**** Teks Kutipan

Konser Musik Tak Lagi Aman dari Ancaman Krisis Iklim, Apa Solusinya?
JAKARTA - Menghadiri konser musisi idola, bernyanyi dan menari bersama orang-orang yang menyukai musisi yang sama tentu jadi momen yang sangat spesial bagi fans.
Sekilas, tur dan konser tampak seperti situasi saling menguntungkan, seperti artis mendapatkan pemasukan, dan penggemar menikmati momen yang berkesan. Namun, krisis iklim juga mulai mengganggu kenyamanan dalam menikmati konser musik.
Oasis mengeluarkan peringatan keras kepada para penggemar terkait cuaca panas ekstrem menjelang konser reuni Live ‘25 yang digelar di Manchester pada Jumat, 11 Juli-Sabtu, 12 Juli 2025.
- Beli iPhone 16 Sekarang atau Tunggu iPhone 17? Ini Perbandingan Spesifikasi, dan Harganya
- Murah Tapi Bikin Stres, Cerita Pembeli Rumah Subsidi Cicilan Rp1 Jutaan
- 5 Taman Kota di Jakarta yang Cocok untuk Healing Gratis
Dilansir dari Yahoo! News, Liam dan Noel Gallagher dijadwalkan tampil di hadapan sekitar 80.000 penonton di Heaton Park di tengah suhu tinggi yang diperkirakan mencapai 30°C.

********

> **Ketentuan Tugas**
1/ Menurut artikel tentang konser musik dan krisis iklim, berapa perkiraan jumlah penonton yang akan menyaksikan Liam dan Noel Gallagher di Heaton Park?
2/ Tulis lanjutan artikel tentang konser musik dan krisis iklim, dimulai setelah kalimat terakhirnya.

**** Bagian Data

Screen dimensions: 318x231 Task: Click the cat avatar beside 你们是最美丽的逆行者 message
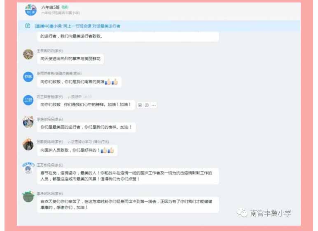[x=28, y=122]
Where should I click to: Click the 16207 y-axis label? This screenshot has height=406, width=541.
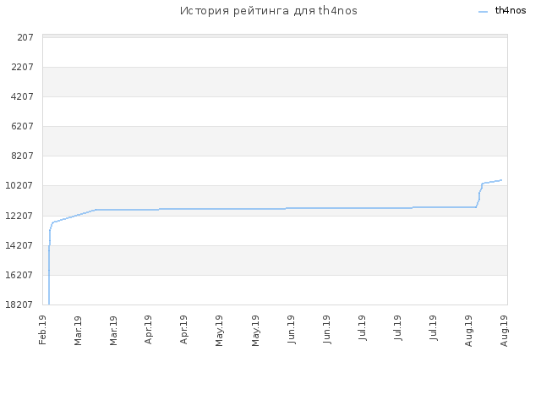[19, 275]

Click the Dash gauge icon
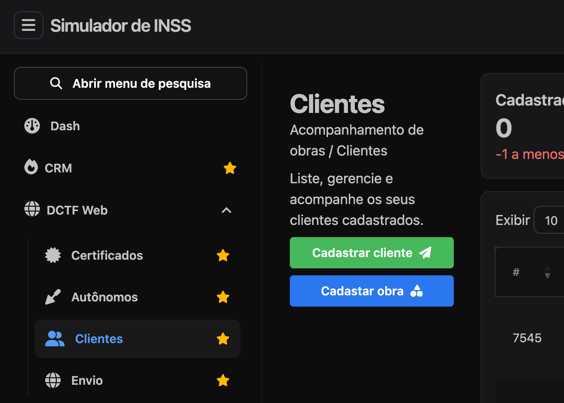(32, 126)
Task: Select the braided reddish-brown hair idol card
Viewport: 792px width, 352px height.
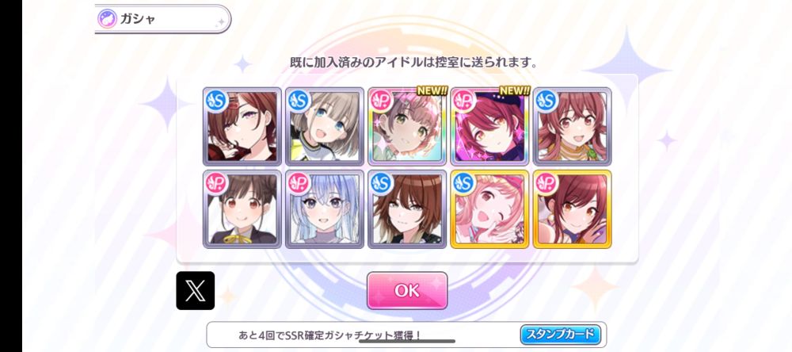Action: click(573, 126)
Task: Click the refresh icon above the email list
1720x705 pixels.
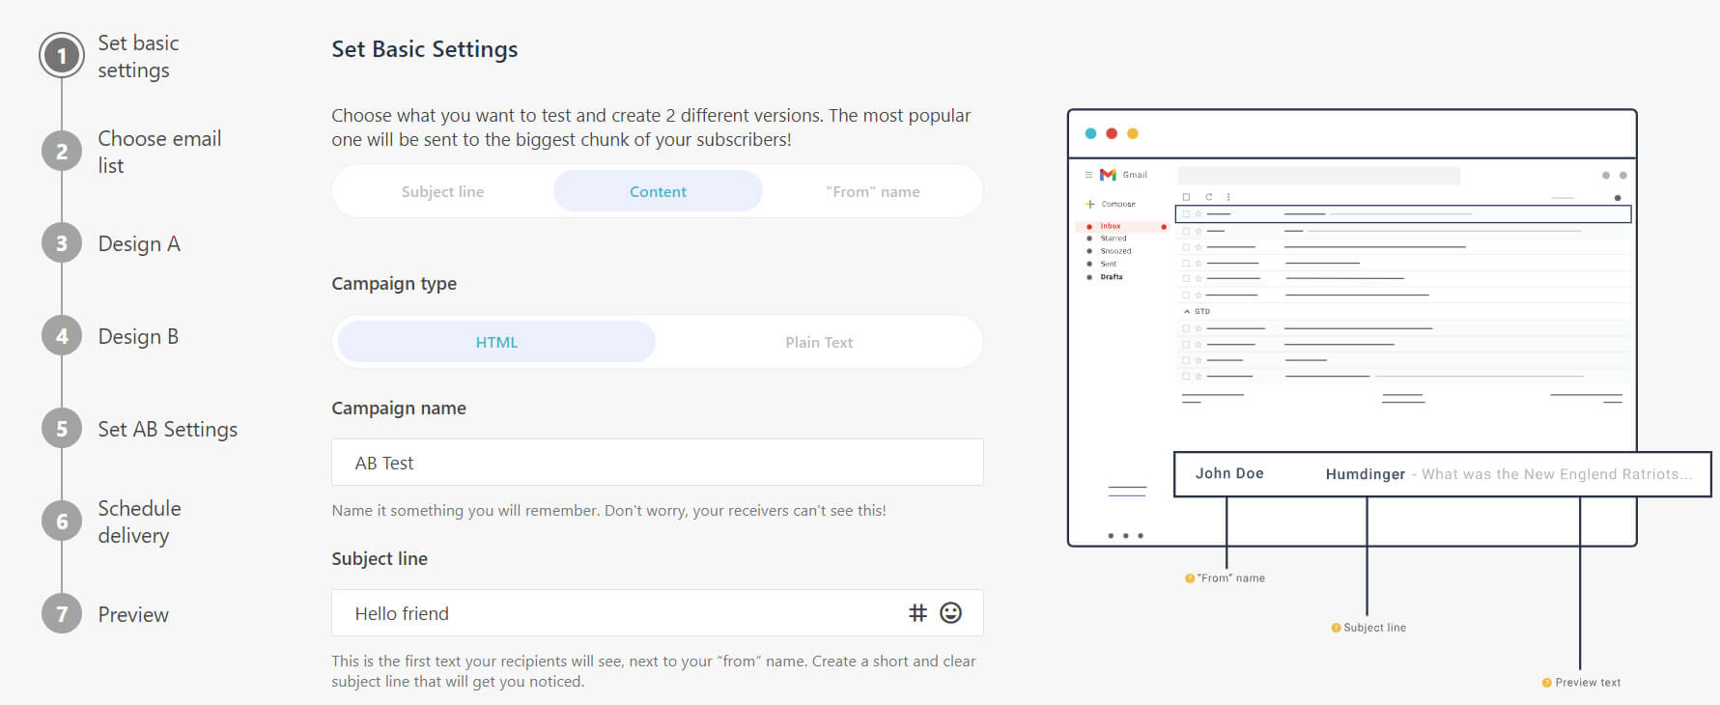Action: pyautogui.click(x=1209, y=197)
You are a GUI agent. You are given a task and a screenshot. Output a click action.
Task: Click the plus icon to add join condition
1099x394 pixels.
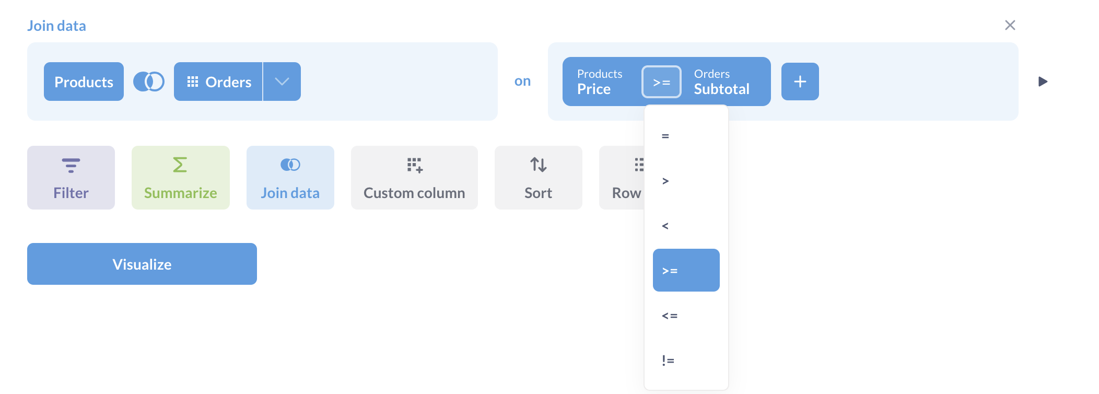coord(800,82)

********
**** Bagian Data

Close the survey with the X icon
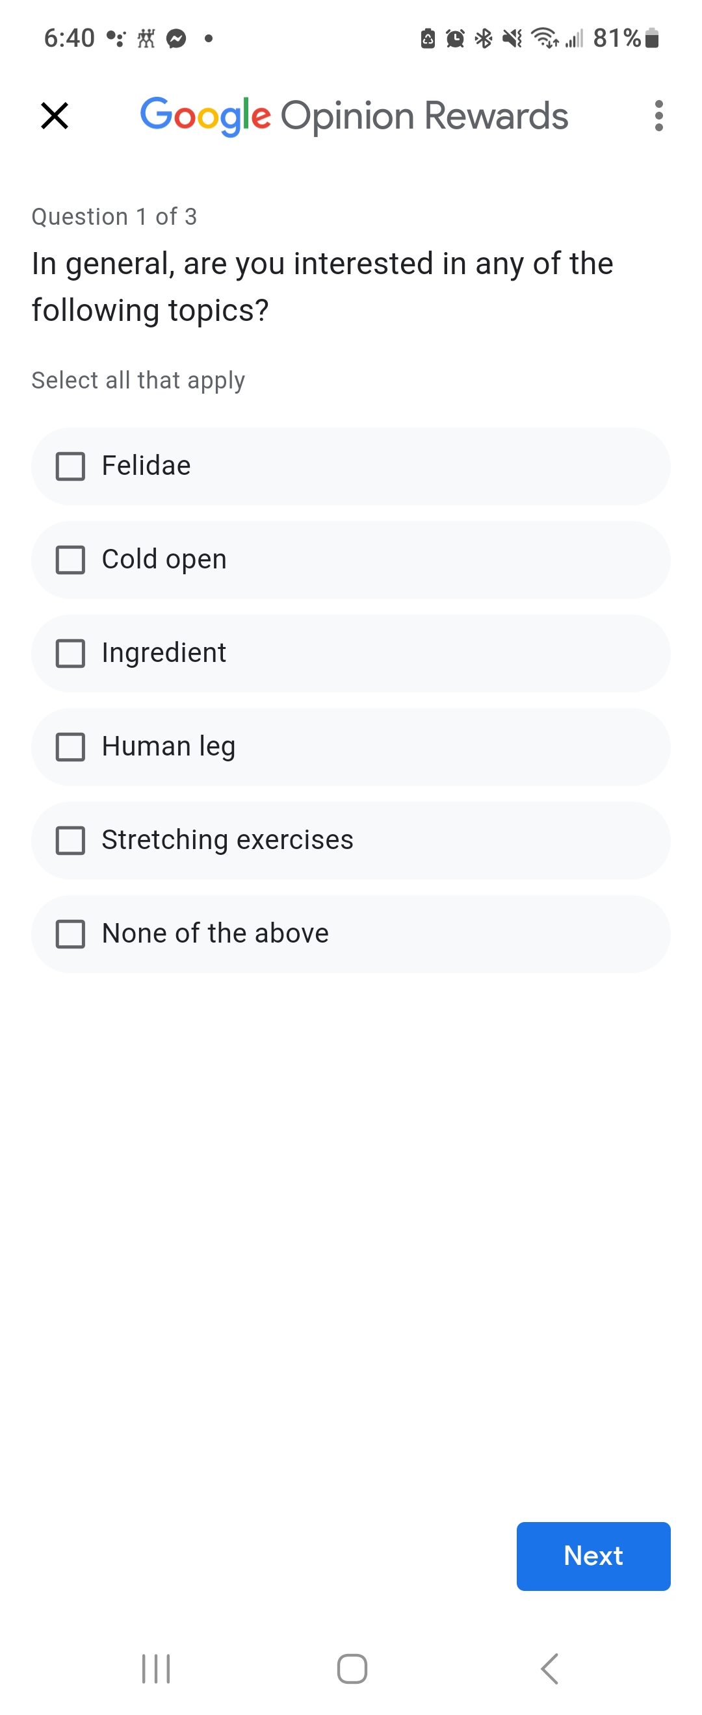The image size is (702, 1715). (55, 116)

********

> **Jawaban Latihan**
1/ Sekitar 80.000 penonton.

2/
Melalui unggahan di Instagram, band Wonderwall itu mengimbau para penonton dari kampung halaman mereka untuk bersiap menghadapi terik matahari dan cuaca panas ekstrem.
Unggahan tersebut dibuka dengan kalimat, “Peringatan cuaca ekstrem untuk Jumat dan Sabtu – Heaton Park.”
“Mohon bersiap menghadapi terik matahari dan panas ekstrem. Gunakan tabir surya, pastikan tetap terhidrasi selama konser maupun dalam perjalanan. Kenakan topi (bucket hat) untuk melindungi diri dari panas.”
“Sebisa mungkin, tetaplah berada di tempat yang teduh. Jaga diri dan saling menjaga satu sama lain.”
Baru-baru ini konser G-Dragon di Bangkok juga ditunda. Agensi G-Dragon, Galaxy Corporation, mengumumkan pada Jumat, 11 Juli 2025, keputusan untuk menunda konser tur dunia sang penyanyi di Bangkok disebabkan oleh gelombang panas ekstrem di Thailand serta kekhawatiran terhadap keselamatan para penggemar.
Pengumuman ini disampaikan sehari setelah konser tersebut awalnya dibatalkan tanpa penjelasan jelas, hanya disebutkan karena “situasi tak terduga,” yang kemudian memicu protes dari para penggemar.
Dalam pernyataannya, pihak agensi menegaskan konser Ubermensch World Tour yang semula dijadwalkan berlangsung pada 2 Agustus di Stadion Nasional Rajamangala, sebuah venue terbuka di Bangkok, bukan dibatalkan, melainkan ditunda.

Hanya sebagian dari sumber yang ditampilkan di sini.